Tanzimat yıllarına gelindiği zaman bu yeni kimlik arama süreçleri açıktan açığa tartışılmaya başlanır. Bu anlamda Tanzimatçılara göre adeta her şey Batı demekti; bu dünyanın yaşam tarzını taklit etmek, onlar gibi davranmak uygarlaşmak için kâfiydi. Bunun karşısında konumlanan Türkçülere göre ise, asıl uygarlık kendi özümüze dönüp, tarihimiz ve millî değerlerimizi takip etmekti ki bu bizi sahili selamete çıkarabilirdi. Gökalp ise bu iki anlayışı makul bir orta yolda sentezler ve manevî varlığımızın kendimize ait olduğunu söyler ki o, bu noktada Türkçülerle birliktedir. Ancak maddî varlığımızın ifadesi olan bilim, teknik ve metodoloji konularında ise Avrupa’ya eğilimlidir ki, burada da onu Tanzimatçılarla aynı safta görmek mümkündür. Bu yaklaşıma göre Gökalp kültürel konularda kendimize dönmek isterken, medeniyet değerlerinde ise Avrupalılarla paralel bir yolda yürünmesi gerektiğini düşünmektedir.[26]

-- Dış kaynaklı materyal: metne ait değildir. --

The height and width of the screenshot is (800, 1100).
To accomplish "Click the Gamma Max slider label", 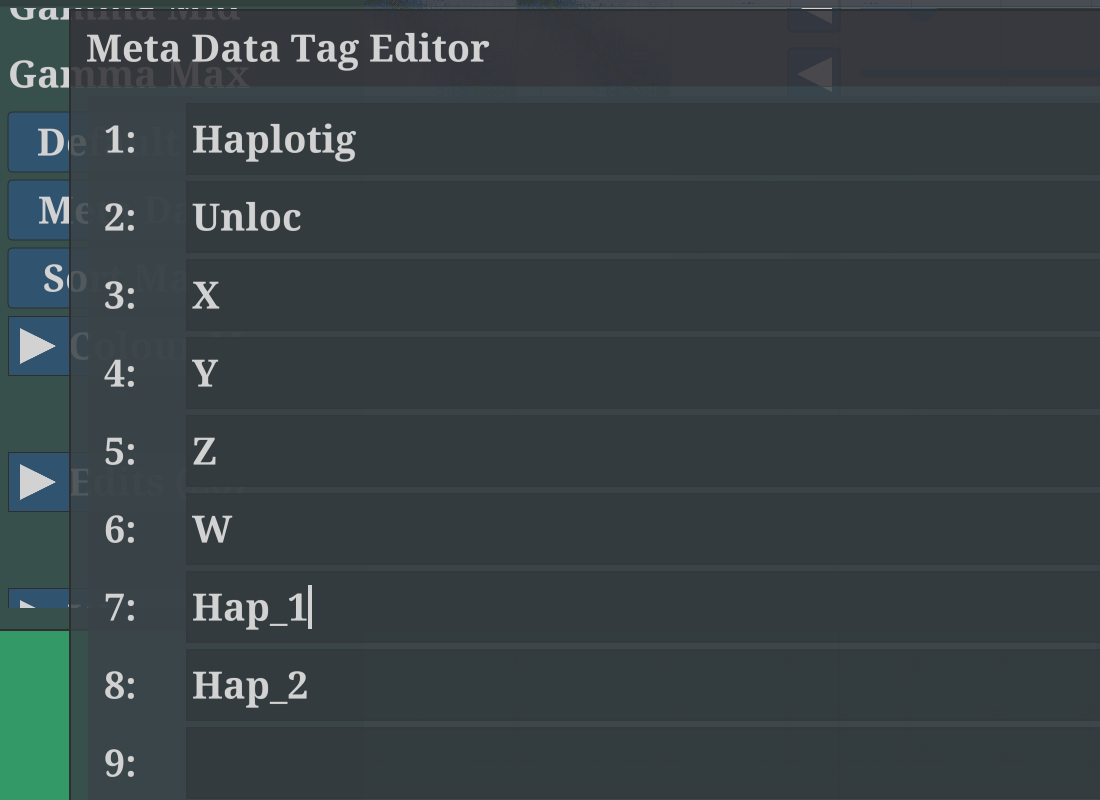I will (127, 73).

Bununla birlikte Osmanlı devletinin her bakımdan problemler yaşadığı XX. yüzyılın başlarında da, özellikle karşı karşıya gelinen mevcut siyasi darlıktan kurtulmak için zamanın münevverlerince de bir takım öneriler ileri sürülür. Bu bağlamda “Üç Tarz-ı Siyaset” adlı eseriyle Osmanlılık, İslamcılık ve Türkçülük gibi, Avrupa kökenli gördüğü üç model üzerinde duran Yusuf Akçura, bunlardan Osmanlı milleti yaratma fikrinin beyhude bir uğraş olduğunu ifade ettikten sonra sözü, diğer ikisine getirerek şunları söyler: “Hulasa, öteden beri zihnimi meşgul edip de,kendi kendimi ikna edecek cevabını bulamadığım sual yine önüme dikilmiş cevap bekliyor: Müslümanlık, Türklük siyasetlerinden hangisi Osmanlı Devleti için daha yararlı ve kabil-i tatbiktir?”[27] Osmanlılık fikrini dışarıda bıraktığı görülen Akçura’nın burada devlet düzeninin Müslümanlık veya Türklük mü esas alınarak tesis edilmesi gerektiği yönünde bir ikilem içerisindeymiş izlenimi vermesi gerçekçi değildir. Çünkü bir bütün olarak bakıldığı zaman o, Osmanlıcılık ile birlikte İslâmiyetçilik fikrini de devre dışı bırakır ve bunların yerine bütün Türk halklarını bir araya getiren Türkçülük anlayışını stratejik bir yaklaşım olarak değerlendirir.[28]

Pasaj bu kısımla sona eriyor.